# ENTRIES PROVIDED:
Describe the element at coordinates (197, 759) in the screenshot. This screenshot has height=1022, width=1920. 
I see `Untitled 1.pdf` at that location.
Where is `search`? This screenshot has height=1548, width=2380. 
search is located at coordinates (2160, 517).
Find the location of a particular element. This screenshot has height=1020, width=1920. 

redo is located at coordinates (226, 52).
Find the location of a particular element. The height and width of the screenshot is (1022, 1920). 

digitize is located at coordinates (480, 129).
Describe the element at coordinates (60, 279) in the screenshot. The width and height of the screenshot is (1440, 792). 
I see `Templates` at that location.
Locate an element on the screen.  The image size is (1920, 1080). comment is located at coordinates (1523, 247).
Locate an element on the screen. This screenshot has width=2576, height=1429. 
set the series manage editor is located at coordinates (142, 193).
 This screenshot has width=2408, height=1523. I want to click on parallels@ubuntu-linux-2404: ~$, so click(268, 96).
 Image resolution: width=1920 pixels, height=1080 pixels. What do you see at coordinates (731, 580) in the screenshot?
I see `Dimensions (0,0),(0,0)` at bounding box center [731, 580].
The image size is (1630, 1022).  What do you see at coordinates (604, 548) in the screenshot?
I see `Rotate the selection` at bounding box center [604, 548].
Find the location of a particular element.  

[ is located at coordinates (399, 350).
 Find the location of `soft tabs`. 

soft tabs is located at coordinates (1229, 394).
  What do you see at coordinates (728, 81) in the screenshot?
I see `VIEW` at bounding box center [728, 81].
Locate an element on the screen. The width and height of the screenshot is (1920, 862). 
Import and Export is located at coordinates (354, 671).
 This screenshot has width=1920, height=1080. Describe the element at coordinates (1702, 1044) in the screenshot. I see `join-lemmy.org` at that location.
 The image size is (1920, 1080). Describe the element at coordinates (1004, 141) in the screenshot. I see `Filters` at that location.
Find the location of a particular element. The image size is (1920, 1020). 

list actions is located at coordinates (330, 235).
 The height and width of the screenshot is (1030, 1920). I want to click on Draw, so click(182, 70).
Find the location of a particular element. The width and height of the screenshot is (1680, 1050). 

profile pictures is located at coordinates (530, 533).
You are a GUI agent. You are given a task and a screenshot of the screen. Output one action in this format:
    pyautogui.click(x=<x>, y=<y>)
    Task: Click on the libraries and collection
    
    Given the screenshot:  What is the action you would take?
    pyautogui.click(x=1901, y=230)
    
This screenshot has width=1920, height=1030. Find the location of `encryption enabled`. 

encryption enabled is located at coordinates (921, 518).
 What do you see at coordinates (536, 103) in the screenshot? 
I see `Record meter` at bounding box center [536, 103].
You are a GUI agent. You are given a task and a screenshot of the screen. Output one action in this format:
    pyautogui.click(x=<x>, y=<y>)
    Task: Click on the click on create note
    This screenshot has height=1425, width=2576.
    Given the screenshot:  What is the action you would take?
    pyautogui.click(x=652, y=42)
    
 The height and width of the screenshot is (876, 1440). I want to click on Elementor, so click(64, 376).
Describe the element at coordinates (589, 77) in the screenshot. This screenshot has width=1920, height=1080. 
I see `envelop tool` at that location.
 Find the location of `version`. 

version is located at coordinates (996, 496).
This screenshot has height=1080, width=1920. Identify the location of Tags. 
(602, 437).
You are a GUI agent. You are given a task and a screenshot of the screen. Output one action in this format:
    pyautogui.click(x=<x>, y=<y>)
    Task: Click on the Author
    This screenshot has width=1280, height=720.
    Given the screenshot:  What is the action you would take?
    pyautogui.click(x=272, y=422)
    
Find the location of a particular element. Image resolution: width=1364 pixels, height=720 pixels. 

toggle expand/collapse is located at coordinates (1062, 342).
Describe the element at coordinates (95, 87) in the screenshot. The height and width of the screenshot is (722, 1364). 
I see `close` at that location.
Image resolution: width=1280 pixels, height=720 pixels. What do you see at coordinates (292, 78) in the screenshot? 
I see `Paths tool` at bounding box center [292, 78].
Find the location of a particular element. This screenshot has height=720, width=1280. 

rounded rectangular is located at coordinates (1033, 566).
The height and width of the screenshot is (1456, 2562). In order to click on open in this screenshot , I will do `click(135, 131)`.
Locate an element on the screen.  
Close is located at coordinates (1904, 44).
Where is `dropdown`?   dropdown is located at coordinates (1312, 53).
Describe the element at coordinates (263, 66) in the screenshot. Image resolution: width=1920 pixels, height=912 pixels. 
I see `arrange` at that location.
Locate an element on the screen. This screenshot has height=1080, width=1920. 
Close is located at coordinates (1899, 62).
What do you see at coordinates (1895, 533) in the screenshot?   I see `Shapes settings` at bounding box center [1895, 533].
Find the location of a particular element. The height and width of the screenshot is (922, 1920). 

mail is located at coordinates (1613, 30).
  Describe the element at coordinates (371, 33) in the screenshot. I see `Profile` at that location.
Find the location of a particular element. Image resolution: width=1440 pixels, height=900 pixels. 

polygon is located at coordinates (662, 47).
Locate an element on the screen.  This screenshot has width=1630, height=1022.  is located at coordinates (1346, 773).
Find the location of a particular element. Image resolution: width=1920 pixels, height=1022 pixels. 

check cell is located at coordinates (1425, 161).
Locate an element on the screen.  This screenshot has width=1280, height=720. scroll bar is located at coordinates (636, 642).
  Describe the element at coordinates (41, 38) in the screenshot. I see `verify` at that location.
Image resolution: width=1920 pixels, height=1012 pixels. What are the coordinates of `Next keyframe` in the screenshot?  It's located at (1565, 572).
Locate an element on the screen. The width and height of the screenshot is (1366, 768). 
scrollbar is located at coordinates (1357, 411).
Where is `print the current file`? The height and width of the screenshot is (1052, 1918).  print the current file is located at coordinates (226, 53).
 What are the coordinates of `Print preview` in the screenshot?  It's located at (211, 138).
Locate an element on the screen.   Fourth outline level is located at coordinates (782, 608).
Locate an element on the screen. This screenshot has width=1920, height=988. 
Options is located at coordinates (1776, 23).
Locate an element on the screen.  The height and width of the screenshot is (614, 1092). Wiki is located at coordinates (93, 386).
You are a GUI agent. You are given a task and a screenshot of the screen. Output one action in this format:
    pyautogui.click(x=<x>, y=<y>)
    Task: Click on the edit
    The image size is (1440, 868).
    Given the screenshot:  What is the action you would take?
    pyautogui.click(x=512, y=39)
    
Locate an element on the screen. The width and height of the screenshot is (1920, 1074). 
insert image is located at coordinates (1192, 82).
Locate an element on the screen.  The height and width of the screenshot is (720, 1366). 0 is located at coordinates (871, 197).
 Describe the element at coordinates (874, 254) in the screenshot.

# EXERCISE DESCRIPTION:
Swap every occurrence of "on the screen" in the data for "in the interface" and reproduce all the lines with nothing else changed.

# SOLUTION:
Describe the element at coordinates (197, 759) in the screenshot. This screenshot has height=1022, width=1920. 
I see `Untitled 1.pdf` at that location.
Where is `search`? This screenshot has height=1548, width=2380. 
search is located at coordinates (2160, 517).
Find the location of a particular element. This screenshot has height=1020, width=1920. 

redo is located at coordinates (226, 52).
Find the location of a particular element. The height and width of the screenshot is (1022, 1920). 

digitize is located at coordinates (480, 129).
Describe the element at coordinates (60, 279) in the screenshot. The width and height of the screenshot is (1440, 792). 
I see `Templates` at that location.
Locate an element in the interface.  The image size is (1920, 1080). comment is located at coordinates (1523, 247).
Locate an element in the interface. This screenshot has width=2576, height=1429. 
set the series manage editor is located at coordinates (142, 193).
 This screenshot has width=2408, height=1523. I want to click on parallels@ubuntu-linux-2404: ~$, so click(268, 96).
 Image resolution: width=1920 pixels, height=1080 pixels. What do you see at coordinates (731, 580) in the screenshot?
I see `Dimensions (0,0),(0,0)` at bounding box center [731, 580].
The image size is (1630, 1022).  What do you see at coordinates (604, 548) in the screenshot?
I see `Rotate the selection` at bounding box center [604, 548].
Find the location of a particular element.  

[ is located at coordinates (399, 350).
 Find the location of `soft tabs`. 

soft tabs is located at coordinates (1229, 394).
  What do you see at coordinates (728, 81) in the screenshot?
I see `VIEW` at bounding box center [728, 81].
Locate an element in the interface. The width and height of the screenshot is (1920, 862). 
Import and Export is located at coordinates (354, 671).
 This screenshot has width=1920, height=1080. Describe the element at coordinates (1702, 1044) in the screenshot. I see `join-lemmy.org` at that location.
 The image size is (1920, 1080). Describe the element at coordinates (1004, 141) in the screenshot. I see `Filters` at that location.
Find the location of a particular element. The image size is (1920, 1020). 

list actions is located at coordinates (330, 235).
 The height and width of the screenshot is (1030, 1920). I want to click on Draw, so click(182, 70).
Find the location of a particular element. The width and height of the screenshot is (1680, 1050). 

profile pictures is located at coordinates (530, 533).
You are a GUI agent. You are given a task and a screenshot of the screen. Output one action in this format:
    pyautogui.click(x=<x>, y=<y>)
    Task: Click on the libraries and collection
    
    Given the screenshot:  What is the action you would take?
    pyautogui.click(x=1901, y=230)
    
This screenshot has width=1920, height=1030. Find the location of `encryption enabled`. 

encryption enabled is located at coordinates (921, 518).
 What do you see at coordinates (536, 103) in the screenshot? 
I see `Record meter` at bounding box center [536, 103].
You are a GUI agent. You are given a task and a screenshot of the screen. Output one action in this format:
    pyautogui.click(x=<x>, y=<y>)
    Task: Click on the click on create note
    This screenshot has height=1425, width=2576.
    Given the screenshot:  What is the action you would take?
    pyautogui.click(x=652, y=42)
    
 The height and width of the screenshot is (876, 1440). I want to click on Elementor, so click(64, 376).
Describe the element at coordinates (589, 77) in the screenshot. This screenshot has width=1920, height=1080. 
I see `envelop tool` at that location.
 Find the location of `version`. 

version is located at coordinates (996, 496).
This screenshot has height=1080, width=1920. Identify the location of Tags. 
(602, 437).
You are a GUI agent. You are given a task and a screenshot of the screen. Output one action in this format:
    pyautogui.click(x=<x>, y=<y>)
    Task: Click on the Author
    This screenshot has width=1280, height=720.
    Given the screenshot:  What is the action you would take?
    pyautogui.click(x=272, y=422)
    
Find the location of a particular element. Image resolution: width=1364 pixels, height=720 pixels. 

toggle expand/collapse is located at coordinates (1062, 342).
Describe the element at coordinates (95, 87) in the screenshot. The height and width of the screenshot is (722, 1364). 
I see `close` at that location.
Image resolution: width=1280 pixels, height=720 pixels. What do you see at coordinates (292, 78) in the screenshot? 
I see `Paths tool` at bounding box center [292, 78].
Find the location of a particular element. This screenshot has height=720, width=1280. 

rounded rectangular is located at coordinates (1033, 566).
The height and width of the screenshot is (1456, 2562). In order to click on open in this screenshot , I will do `click(135, 131)`.
Locate an element in the interface.  
Close is located at coordinates (1904, 44).
Where is `dropdown`?   dropdown is located at coordinates (1312, 53).
Describe the element at coordinates (263, 66) in the screenshot. Image resolution: width=1920 pixels, height=912 pixels. 
I see `arrange` at that location.
Locate an element in the interface. This screenshot has height=1080, width=1920. 
Close is located at coordinates (1899, 62).
What do you see at coordinates (1895, 533) in the screenshot?   I see `Shapes settings` at bounding box center [1895, 533].
Find the location of a particular element. The height and width of the screenshot is (922, 1920). 

mail is located at coordinates (1613, 30).
  Describe the element at coordinates (371, 33) in the screenshot. I see `Profile` at that location.
Find the location of a particular element. Image resolution: width=1440 pixels, height=900 pixels. 

polygon is located at coordinates (662, 47).
Locate an element in the interface.  This screenshot has width=1630, height=1022.  is located at coordinates (1346, 773).
Find the location of a particular element. Image resolution: width=1920 pixels, height=1022 pixels. 

check cell is located at coordinates (1425, 161).
Locate an element in the interface.  This screenshot has width=1280, height=720. scroll bar is located at coordinates (636, 642).
  Describe the element at coordinates (41, 38) in the screenshot. I see `verify` at that location.
Image resolution: width=1920 pixels, height=1012 pixels. What are the coordinates of `Next keyframe` in the screenshot?  It's located at (1565, 572).
Locate an element in the interface. The width and height of the screenshot is (1366, 768). 
scrollbar is located at coordinates (1357, 411).
Where is `print the current file`? The height and width of the screenshot is (1052, 1918).  print the current file is located at coordinates (226, 53).
 What are the coordinates of `Print preview` in the screenshot?  It's located at (211, 138).
Locate an element in the interface.   Fourth outline level is located at coordinates (782, 608).
Locate an element in the interface. This screenshot has width=1920, height=988. 
Options is located at coordinates (1776, 23).
Locate an element in the interface.  The height and width of the screenshot is (614, 1092). Wiki is located at coordinates (93, 386).
You are a GUI agent. You are given a task and a screenshot of the screen. Output one action in this format:
    pyautogui.click(x=<x>, y=<y>)
    Task: Click on the edit
    The image size is (1440, 868).
    Given the screenshot:  What is the action you would take?
    pyautogui.click(x=512, y=39)
    
Locate an element in the interface. The width and height of the screenshot is (1920, 1074). 
insert image is located at coordinates (1192, 82).
Locate an element in the interface.  The height and width of the screenshot is (720, 1366). 0 is located at coordinates (871, 197).
 Describe the element at coordinates (874, 254) in the screenshot.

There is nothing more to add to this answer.